ATI RN
ATI RN Pediatrics Nursing 2023 Questions
Extract:
Question 1 of 5
A nurse is reviewing the complete blood count results for a 4-year-old child who is receiving treatment for acute lymphoblastic leukemia. Which of the following findings should indicate to the nurse that the treatment is having a therapeutic effect?
Correct Answer: B
Rationale: The correct answer is B: WBC count 15,000/mm3 (5,000 to 10,000/mm3). In acute lymphoblastic leukemia, the goal of treatment is to reduce the abnormal white blood cell count. A decrease in the WBC count indicates a therapeutic effect. Platelet count (choice
A) may vary due to treatment but is not a direct indicator of therapeutic effect. RBC count (choice
C) and hemoglobin (choice
D) are indicators of anemia common in leukemia but not specific to treatment effectiveness.
Question 2 of 5
A nurse is teaching a group of parents about childhood immunizations. The nurse should identify that infants should receive the first dose of which of the following immunizations at 12 months of age?
Correct Answer: D
Rationale: The correct answer is D: Varicella. Infants should receive the first dose of varicella (chickenpox) vaccine at 12 months of age to provide protection against the varicella virus, which can cause a highly contagious and potentially severe illness. Varicella vaccine is recommended by the CDC for children at this age to prevent complications such as pneumonia, encephalitis, and skin infections. The vaccine is given in two doses, with the second dose typically administered between ages 4-6 years.
Incorrect choices:
A: Inactivated polio virus - The first dose of inactivated polio virus vaccine is usually given at 2 months of age.
B: Hepatitis B - The first dose of hepatitis B vaccine is typically administered shortly after birth.
C: Human papillomavirus - HPV vaccine is not usually given until adolescence.
E, F, G: No information provided.
Extract:
A nurse is caring for a group of toddlers receiving digoxin therapy.
Question 3 of 5
For which of the following toddlers should the nurse revise the plan of care?
Correct Answer: D
Rationale: The correct answer is D: A toddler who has vomited 2 times in the last hour. Vomiting in a toddler can lead to dehydration and electrolyte imbalances, which can be potentially life-threatening. The nurse should revise the plan of care to address the vomiting and ensure hydration.
Choice A: A toddler with a digoxin level of 1.2 ng/mL falls within the therapeutic range, so the plan of care does not need revision based on this alone.
Choice B: An apical pulse of 100/min may be within the normal range for a toddler, so it does not necessarily warrant a revision of the plan of care.
Choice C: A potassium level of 4.0 mEq/L is within the normal range, so the plan of care does not need revision based on this parameter.
In summary, the nurse should revise the plan of care for the toddler who has vomited multiple times in the last hour to prevent dehydration and electrolyte imbalances
Extract:
Question 4 of 5
A nurse is preparing to administer ibuprofen 10 mg/kg PO to a child. The child weighs 55 lb. Available is ibuprofen 100 mg/5 mL solution. How many mL should the nurse administer? (Round the answer to the nearest tenth. Use a leading zero if it applies. Do not use a trailing zero.)
Correct Answer: A
Rationale:
To calculate the dose of ibuprofen for the child, we must first convert the weight from pounds to kilograms. 55 lb is approximately 25 kg. Next, we multiply the weight in kg by the prescribed dose of 10 mg/kg to get the total dose needed, which is 250 mg. Since the available concentration is 100 mg/5 mL, we divide the total dose by the concentration to find the volume needed, which is 12.5 mL.

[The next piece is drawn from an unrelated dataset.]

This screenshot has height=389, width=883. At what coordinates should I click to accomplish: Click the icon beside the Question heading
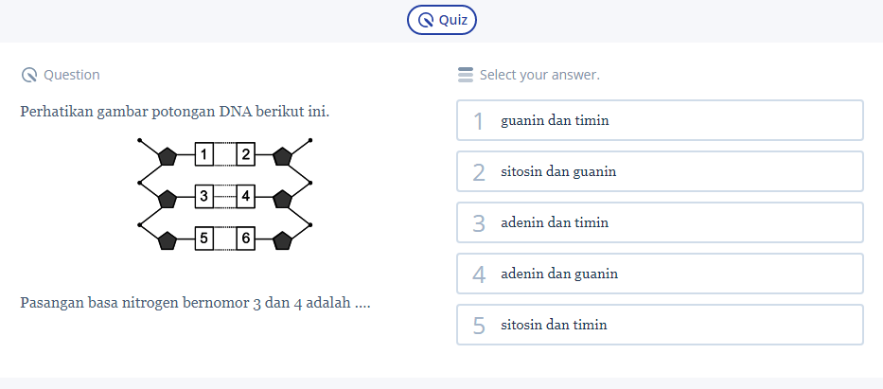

Therefore, the correct answer is A: 12.5 mL. Other choices are incorrect as they do not align with the accurate calculation based on the weight, prescribed dose, and concentration of the ibuprofen solution.
Question 5 of 5
A nurse is assessing a preschool-age child who is in the immediate postoperative period following a tonsillectomy. Which of the following assessment findings is the priority?
Correct Answer: C
Rationale: The correct answer is C: The child swallows frequently. This is the priority because frequent swallowing can indicate bleeding after a tonsillectomy, which is a medical emergency requiring immediate intervention to prevent complications like airway obstruction and hemorrhage. Refusing clear liquids (
A) may be due to discomfort but is not as urgent. Crying often (
B) is common post-surgery and not necessarily indicative of a critical issue. Throat pain increasing (
D) is expected after a tonsillectomy and can be managed with pain medication.